+++ Input material +++

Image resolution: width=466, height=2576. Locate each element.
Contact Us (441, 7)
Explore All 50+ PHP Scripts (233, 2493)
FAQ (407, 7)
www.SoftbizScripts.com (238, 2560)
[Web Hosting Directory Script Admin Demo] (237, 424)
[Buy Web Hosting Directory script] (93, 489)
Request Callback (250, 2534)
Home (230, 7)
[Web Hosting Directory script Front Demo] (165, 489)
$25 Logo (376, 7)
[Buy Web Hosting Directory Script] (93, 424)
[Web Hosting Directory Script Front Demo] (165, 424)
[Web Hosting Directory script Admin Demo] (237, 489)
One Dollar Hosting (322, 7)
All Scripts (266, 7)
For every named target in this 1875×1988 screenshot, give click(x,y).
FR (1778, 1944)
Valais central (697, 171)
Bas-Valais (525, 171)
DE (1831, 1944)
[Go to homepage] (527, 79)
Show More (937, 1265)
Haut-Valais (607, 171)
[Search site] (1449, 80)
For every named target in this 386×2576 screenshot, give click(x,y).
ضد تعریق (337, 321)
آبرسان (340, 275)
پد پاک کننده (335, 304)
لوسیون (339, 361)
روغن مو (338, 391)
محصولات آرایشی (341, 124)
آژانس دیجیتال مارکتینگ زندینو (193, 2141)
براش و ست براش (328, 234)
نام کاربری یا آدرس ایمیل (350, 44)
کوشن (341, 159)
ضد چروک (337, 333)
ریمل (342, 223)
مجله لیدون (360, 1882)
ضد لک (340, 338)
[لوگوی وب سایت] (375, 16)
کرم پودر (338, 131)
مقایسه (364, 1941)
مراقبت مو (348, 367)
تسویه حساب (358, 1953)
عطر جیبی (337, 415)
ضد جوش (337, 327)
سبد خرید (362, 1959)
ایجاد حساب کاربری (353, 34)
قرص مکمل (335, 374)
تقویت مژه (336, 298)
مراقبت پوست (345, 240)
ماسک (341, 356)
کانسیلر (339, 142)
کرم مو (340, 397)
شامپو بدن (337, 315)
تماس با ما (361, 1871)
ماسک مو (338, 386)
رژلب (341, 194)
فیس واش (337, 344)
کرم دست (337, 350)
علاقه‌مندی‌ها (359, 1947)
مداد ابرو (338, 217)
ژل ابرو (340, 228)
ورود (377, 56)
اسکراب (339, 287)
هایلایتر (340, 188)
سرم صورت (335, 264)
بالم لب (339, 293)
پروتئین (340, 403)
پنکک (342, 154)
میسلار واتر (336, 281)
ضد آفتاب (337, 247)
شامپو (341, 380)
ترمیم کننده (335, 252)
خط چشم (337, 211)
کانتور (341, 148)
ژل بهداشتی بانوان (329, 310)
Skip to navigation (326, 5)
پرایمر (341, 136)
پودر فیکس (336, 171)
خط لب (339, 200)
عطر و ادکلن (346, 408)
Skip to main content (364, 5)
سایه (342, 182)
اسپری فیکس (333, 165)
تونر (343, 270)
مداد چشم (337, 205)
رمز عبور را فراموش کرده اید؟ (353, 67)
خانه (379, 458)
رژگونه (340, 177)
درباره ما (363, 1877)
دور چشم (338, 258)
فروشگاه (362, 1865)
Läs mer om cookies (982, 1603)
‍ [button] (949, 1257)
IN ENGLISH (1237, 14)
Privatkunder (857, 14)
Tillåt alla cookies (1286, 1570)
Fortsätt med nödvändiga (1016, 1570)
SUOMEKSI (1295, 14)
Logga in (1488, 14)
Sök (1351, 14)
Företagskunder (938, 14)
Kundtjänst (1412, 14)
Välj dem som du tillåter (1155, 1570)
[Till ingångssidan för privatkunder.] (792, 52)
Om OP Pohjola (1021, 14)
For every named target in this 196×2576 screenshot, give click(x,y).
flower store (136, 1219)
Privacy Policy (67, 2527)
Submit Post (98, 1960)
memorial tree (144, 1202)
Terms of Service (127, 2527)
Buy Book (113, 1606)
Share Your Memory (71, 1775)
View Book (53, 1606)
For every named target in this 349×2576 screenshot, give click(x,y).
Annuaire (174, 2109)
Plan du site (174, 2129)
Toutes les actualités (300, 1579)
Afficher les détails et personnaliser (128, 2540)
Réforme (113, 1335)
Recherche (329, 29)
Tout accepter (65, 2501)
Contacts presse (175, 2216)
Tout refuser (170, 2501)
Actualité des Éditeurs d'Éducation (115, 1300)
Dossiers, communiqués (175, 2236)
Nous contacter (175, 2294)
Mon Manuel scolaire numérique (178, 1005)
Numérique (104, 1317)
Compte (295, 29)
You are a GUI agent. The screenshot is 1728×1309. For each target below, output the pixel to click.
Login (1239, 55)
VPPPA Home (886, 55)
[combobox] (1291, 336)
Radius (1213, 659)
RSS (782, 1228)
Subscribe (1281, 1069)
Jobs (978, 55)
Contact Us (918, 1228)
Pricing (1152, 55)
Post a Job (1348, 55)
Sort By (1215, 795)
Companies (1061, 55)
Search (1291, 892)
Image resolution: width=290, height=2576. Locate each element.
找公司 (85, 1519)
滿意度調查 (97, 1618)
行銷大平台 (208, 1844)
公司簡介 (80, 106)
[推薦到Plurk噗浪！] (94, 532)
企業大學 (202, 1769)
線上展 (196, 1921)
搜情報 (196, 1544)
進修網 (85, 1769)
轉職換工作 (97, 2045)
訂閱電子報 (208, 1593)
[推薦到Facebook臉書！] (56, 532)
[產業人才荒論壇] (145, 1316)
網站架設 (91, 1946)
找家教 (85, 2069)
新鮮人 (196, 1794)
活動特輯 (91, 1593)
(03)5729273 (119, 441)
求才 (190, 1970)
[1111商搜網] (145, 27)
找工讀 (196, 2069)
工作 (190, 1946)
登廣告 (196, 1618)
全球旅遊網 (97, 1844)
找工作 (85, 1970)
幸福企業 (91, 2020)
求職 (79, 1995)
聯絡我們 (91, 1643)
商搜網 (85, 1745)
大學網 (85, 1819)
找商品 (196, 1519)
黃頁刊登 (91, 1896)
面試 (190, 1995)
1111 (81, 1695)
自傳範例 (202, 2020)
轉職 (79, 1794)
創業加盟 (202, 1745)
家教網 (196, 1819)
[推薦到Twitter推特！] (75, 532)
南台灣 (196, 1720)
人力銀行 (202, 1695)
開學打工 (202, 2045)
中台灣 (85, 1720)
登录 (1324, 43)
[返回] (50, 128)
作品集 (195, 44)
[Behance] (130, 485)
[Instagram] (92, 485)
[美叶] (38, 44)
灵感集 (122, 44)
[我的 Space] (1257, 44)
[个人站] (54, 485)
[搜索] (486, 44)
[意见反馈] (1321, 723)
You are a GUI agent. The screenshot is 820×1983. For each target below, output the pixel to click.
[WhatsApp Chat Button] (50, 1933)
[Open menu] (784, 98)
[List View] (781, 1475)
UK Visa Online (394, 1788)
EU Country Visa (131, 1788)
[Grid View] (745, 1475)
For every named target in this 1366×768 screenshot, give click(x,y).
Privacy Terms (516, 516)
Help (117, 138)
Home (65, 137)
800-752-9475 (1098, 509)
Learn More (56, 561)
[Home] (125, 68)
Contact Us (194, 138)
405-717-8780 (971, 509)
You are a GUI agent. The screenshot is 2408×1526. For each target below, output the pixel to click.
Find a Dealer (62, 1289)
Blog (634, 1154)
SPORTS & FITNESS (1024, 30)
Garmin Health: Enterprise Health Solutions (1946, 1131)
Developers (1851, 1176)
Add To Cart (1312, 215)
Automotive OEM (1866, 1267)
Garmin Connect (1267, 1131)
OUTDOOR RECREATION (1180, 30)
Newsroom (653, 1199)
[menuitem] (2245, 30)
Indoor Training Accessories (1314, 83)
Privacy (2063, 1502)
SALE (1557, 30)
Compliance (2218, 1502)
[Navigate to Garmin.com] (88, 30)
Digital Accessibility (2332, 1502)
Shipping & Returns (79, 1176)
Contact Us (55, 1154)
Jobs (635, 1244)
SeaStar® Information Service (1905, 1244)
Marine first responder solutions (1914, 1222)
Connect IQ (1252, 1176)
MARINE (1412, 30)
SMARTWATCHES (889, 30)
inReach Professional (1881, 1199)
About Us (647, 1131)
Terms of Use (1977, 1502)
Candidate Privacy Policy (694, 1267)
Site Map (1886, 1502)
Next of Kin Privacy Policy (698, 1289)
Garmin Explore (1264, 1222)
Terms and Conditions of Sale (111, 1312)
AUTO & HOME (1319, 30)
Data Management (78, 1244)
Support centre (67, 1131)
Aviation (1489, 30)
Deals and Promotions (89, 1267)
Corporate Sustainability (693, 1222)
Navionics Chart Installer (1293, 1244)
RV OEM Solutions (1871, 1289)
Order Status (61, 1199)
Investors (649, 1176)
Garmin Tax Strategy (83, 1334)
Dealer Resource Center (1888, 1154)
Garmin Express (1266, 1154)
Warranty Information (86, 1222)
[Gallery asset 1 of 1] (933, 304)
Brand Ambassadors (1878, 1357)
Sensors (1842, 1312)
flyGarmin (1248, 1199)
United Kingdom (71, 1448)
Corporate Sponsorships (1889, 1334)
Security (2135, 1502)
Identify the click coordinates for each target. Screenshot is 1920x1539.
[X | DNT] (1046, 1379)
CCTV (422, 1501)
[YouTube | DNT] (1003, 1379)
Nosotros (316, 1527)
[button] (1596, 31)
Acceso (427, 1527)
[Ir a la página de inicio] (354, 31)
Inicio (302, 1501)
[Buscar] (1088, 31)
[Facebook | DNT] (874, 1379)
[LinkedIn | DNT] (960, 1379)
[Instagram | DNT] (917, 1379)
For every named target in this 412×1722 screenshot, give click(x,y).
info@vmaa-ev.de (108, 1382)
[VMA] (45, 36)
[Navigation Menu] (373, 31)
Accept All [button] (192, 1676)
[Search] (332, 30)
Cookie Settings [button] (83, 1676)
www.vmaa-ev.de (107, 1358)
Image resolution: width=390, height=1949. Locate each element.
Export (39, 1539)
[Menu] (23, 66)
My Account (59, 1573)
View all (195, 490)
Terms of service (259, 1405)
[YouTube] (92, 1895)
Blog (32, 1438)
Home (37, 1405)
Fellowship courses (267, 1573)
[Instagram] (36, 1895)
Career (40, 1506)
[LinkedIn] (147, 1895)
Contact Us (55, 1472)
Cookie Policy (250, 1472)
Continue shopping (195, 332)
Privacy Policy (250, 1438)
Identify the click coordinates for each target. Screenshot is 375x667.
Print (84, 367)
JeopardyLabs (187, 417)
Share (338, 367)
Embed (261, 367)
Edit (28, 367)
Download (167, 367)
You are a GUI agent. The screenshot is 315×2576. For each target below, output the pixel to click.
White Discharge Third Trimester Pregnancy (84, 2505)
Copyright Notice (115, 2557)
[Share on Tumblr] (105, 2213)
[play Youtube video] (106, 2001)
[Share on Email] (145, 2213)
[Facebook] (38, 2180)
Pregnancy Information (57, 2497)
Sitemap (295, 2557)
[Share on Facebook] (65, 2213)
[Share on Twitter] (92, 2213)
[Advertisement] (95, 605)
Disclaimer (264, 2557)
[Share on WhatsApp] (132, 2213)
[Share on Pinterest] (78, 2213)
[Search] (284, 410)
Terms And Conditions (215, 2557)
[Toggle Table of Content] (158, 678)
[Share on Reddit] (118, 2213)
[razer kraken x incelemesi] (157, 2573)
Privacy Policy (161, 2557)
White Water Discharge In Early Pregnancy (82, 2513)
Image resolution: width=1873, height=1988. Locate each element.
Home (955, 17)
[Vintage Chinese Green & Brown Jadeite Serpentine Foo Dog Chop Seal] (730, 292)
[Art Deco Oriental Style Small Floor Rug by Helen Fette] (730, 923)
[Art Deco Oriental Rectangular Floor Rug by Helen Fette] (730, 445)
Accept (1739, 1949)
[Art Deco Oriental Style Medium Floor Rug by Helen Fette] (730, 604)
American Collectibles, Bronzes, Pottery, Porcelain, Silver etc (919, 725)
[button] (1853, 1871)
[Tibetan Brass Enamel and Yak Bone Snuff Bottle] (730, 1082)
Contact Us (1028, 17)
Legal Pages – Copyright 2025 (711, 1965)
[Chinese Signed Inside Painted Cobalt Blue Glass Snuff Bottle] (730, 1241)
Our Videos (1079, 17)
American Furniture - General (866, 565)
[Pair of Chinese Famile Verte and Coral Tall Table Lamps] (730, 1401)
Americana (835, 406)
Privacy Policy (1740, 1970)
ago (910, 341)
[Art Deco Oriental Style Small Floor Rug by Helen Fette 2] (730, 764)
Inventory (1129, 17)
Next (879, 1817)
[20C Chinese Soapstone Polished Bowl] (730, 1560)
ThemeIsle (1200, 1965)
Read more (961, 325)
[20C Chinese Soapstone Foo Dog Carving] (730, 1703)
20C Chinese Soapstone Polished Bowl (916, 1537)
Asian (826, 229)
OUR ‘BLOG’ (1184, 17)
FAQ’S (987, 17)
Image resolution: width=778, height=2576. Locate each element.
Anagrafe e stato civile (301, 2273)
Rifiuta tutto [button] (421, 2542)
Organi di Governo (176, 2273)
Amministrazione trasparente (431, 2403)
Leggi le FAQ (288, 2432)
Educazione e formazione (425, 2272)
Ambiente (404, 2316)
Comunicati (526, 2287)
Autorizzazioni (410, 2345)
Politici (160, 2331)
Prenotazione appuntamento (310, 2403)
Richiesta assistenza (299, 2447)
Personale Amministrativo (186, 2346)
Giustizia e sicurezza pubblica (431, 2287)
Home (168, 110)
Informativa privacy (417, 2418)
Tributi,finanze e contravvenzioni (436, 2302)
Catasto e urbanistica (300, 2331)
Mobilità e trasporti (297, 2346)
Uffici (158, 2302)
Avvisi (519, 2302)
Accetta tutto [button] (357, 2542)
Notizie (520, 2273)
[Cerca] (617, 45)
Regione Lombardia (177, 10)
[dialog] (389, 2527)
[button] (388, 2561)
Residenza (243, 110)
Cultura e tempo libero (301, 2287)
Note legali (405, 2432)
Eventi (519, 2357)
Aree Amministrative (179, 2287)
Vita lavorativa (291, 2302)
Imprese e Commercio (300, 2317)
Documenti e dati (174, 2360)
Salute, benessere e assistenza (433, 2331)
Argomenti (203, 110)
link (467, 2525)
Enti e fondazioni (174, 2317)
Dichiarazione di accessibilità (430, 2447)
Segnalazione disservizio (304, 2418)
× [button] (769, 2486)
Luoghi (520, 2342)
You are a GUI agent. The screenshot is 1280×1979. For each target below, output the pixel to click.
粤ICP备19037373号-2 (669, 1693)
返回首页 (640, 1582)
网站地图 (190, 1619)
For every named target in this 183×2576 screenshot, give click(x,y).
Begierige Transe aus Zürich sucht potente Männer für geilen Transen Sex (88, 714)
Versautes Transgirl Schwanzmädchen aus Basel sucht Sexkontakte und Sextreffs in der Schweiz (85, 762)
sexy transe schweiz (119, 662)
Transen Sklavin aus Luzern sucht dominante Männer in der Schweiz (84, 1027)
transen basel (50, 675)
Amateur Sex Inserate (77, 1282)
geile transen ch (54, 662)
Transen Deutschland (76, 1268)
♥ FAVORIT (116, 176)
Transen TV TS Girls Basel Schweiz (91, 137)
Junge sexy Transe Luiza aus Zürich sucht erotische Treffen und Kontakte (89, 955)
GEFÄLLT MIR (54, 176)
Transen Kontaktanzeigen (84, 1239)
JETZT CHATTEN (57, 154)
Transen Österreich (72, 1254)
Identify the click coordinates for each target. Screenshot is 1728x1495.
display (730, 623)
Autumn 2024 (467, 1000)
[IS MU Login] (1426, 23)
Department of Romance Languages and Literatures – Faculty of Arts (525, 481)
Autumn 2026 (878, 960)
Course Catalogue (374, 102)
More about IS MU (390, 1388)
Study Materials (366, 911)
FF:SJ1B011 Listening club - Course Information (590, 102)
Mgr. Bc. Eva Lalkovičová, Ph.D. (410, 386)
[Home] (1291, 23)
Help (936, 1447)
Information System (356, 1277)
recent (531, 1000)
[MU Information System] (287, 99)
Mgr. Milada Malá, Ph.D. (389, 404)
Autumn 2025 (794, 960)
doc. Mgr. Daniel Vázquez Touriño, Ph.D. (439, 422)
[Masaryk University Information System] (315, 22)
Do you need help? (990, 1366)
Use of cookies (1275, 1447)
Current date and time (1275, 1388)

+++

Work order |
For the listing above, print only the lines starting at the line containing "大學網 (85, 1819)" and ending at the line containing "作品集 (195, 44)", exactly, both included.

Worked solution |
大學網 (85, 1819)
找商品 (196, 1519)
黃頁刊登 (91, 1896)
面試 (190, 1995)
1111 (81, 1695)
自傳範例 (202, 2020)
轉職 (79, 1794)
創業加盟 (202, 1745)
家教網 (196, 1819)
[推薦到Twitter推特！] (75, 532)
南台灣 (196, 1720)
人力銀行 (202, 1695)
開學打工 (202, 2045)
中台灣 (85, 1720)
登录 (1324, 43)
[返回] (50, 128)
作品集 (195, 44)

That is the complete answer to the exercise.